Non, le pire n’est sans doute pas que la vie privée des chômeurs ait désormais moins de valeur que celle d’un autre citoyen. Que présumé fraudeur, il doive admettre que son domicile et ses factures d’énergie puissent être visitées dans le but d’y déceler traces de fraude. Qu’en définitive, on dépense plus de moyens à traquer le « tricheur » tentant de survivre plutôt que d’individualiser les droits aux allocations.

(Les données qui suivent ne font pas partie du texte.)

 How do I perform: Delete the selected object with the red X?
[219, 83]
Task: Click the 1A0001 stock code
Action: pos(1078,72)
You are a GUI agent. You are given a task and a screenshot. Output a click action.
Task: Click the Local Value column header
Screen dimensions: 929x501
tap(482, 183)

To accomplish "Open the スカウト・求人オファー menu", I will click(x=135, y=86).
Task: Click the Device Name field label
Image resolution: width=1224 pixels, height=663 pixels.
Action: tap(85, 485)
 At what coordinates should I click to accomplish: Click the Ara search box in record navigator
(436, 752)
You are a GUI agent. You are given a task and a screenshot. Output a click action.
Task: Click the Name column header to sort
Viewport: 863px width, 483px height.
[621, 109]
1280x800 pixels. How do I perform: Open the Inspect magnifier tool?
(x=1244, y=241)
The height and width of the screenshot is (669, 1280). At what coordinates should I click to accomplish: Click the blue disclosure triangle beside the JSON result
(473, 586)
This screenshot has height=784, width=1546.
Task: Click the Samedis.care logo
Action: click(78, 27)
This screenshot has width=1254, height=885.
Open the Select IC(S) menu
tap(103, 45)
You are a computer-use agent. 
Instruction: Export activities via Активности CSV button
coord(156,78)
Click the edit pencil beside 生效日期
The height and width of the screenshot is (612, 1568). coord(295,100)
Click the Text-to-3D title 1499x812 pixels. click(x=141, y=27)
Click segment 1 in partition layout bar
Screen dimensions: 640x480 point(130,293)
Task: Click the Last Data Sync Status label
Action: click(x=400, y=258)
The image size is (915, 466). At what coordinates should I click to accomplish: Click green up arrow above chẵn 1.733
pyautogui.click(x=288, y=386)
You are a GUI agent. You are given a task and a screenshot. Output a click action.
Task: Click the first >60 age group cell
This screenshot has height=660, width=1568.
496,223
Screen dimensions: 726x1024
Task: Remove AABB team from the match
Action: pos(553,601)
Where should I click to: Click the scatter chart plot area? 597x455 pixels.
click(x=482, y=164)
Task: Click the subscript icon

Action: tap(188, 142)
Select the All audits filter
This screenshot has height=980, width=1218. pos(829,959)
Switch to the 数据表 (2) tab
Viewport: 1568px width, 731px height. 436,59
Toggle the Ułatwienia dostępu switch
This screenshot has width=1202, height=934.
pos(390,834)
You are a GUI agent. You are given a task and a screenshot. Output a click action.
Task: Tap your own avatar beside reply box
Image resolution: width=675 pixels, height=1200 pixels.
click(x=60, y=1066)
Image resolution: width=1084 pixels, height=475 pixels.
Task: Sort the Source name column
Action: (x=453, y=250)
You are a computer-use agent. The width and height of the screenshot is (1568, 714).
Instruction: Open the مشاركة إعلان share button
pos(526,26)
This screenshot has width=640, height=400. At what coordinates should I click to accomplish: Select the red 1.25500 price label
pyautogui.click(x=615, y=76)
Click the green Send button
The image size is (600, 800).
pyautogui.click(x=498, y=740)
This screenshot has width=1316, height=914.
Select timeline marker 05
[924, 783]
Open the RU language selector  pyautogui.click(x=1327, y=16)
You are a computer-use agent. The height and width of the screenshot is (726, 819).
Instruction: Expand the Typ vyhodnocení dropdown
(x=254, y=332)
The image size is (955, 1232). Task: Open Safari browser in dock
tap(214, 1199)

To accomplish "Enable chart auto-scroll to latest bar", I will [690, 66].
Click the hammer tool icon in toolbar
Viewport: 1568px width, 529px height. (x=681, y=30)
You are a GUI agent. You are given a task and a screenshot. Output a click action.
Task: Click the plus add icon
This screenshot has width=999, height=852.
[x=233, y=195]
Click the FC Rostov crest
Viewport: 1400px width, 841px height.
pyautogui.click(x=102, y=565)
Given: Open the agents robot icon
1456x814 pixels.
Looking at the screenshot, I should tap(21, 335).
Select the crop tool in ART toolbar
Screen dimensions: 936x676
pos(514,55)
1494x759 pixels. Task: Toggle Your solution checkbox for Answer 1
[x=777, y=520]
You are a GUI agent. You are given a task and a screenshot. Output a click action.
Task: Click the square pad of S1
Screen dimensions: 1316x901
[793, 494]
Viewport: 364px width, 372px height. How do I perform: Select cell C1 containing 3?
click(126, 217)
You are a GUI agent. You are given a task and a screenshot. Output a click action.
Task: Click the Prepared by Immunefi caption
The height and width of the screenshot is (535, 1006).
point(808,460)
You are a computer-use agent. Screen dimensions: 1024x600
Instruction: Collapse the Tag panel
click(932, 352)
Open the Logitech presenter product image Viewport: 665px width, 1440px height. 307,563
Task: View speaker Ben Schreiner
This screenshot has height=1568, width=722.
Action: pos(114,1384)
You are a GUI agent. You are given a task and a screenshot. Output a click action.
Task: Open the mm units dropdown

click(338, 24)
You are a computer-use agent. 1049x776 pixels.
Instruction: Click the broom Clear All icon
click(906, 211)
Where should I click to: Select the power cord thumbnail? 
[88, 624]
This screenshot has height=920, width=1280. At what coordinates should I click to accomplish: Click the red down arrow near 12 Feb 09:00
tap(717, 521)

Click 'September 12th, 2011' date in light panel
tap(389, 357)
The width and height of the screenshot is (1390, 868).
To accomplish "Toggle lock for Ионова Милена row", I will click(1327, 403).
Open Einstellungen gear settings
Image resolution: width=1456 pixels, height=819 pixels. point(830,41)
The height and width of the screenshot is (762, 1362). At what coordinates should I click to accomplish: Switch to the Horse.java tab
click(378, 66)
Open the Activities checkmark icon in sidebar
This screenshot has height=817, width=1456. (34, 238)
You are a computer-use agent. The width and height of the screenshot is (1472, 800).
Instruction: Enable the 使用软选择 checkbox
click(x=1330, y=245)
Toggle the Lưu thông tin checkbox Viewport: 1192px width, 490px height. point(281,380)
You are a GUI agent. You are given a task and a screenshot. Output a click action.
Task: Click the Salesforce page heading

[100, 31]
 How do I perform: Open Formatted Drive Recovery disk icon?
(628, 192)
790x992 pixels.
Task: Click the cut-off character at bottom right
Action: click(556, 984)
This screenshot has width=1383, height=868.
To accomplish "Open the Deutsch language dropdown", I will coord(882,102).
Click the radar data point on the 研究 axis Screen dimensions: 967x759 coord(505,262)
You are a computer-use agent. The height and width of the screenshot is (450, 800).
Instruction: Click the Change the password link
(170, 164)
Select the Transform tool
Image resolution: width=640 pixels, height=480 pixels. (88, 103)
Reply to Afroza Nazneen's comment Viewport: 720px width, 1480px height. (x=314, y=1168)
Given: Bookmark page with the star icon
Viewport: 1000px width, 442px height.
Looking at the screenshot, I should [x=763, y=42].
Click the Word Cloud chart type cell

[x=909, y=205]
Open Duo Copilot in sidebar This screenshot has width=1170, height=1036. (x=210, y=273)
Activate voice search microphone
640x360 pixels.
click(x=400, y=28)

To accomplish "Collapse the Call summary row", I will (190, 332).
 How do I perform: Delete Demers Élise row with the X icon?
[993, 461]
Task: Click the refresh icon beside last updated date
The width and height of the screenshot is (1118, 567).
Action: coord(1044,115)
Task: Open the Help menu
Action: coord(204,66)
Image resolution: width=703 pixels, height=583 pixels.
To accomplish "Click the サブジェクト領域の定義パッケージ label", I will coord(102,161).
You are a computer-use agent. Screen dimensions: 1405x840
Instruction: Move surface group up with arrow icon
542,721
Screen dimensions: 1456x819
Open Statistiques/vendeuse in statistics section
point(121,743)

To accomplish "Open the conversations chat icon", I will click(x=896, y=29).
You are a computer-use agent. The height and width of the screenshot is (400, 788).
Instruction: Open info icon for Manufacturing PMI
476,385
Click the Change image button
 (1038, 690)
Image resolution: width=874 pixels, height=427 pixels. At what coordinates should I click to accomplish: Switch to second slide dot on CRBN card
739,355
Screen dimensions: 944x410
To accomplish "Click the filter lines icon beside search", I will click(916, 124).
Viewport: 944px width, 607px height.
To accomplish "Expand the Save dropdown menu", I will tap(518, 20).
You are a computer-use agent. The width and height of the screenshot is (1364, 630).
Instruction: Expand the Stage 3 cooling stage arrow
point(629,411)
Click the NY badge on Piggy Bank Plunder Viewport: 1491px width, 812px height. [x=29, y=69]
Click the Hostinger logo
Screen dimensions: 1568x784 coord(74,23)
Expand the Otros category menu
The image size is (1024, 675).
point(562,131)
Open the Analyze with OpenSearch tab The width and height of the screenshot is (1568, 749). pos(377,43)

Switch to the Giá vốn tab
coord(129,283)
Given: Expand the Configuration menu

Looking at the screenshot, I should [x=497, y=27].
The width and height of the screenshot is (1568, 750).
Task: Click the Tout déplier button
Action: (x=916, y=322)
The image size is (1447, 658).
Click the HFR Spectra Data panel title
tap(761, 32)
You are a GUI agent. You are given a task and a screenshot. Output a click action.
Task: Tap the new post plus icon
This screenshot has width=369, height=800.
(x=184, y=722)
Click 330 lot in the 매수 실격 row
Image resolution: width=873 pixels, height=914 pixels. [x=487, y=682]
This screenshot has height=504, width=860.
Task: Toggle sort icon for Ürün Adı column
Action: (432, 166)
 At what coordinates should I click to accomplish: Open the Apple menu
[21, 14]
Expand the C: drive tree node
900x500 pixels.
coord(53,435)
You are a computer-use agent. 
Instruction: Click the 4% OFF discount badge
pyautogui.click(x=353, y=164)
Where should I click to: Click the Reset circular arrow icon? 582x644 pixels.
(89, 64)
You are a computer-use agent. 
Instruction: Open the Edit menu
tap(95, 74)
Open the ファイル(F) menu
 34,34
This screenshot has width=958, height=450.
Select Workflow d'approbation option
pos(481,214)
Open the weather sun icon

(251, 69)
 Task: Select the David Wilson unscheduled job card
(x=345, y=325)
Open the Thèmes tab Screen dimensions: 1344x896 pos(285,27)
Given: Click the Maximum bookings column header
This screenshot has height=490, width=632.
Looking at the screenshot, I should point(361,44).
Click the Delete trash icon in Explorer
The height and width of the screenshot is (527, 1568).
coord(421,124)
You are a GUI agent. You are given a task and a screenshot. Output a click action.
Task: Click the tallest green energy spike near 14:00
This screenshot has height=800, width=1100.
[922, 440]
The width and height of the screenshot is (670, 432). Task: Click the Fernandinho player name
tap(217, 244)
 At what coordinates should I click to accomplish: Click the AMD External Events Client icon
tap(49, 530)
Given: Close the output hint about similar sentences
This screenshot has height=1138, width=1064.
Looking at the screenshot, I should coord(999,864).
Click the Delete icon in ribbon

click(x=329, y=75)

Ce n’est pas plus le fait que le chômage continue d’être implicitement présenté comme un choix de vie, alors qu’il résulte du fonctionnement du modèle économique depuis la fin des Trente glorieuses. Et cela malgré une équation bancale mais significative : plus de 600.000 demandeurs d’emploi inoccupés en Belgique pour quelque 48.000 postes ne trouvant pas preneur.

La surdité affichée du gouvernement aux récriminations syndicales, pour mieux instaurer des politiques qui vont à l’encontre de tout raisonnement économique, semble presque secondaire. Et cela même si l’allongement de la carrière sur un marché du travail plus que saturé et l’austérité, garrot appliqué à une demande exsangue, menace grandement l’économie du pays comme celle de l’Europe.

Le tocsin ne doit pas non plus sonner pour ce libéralisme triomphant qui, fort de ses crises de plus en plus rapprochées, continue à être asséné et appliqué comme religion infaillible, montrant en cela ce qu’il est : une idéologie désormais aveugle aux signaux qu’émettent la société et l’économie dans leur fonctionnement quotidien.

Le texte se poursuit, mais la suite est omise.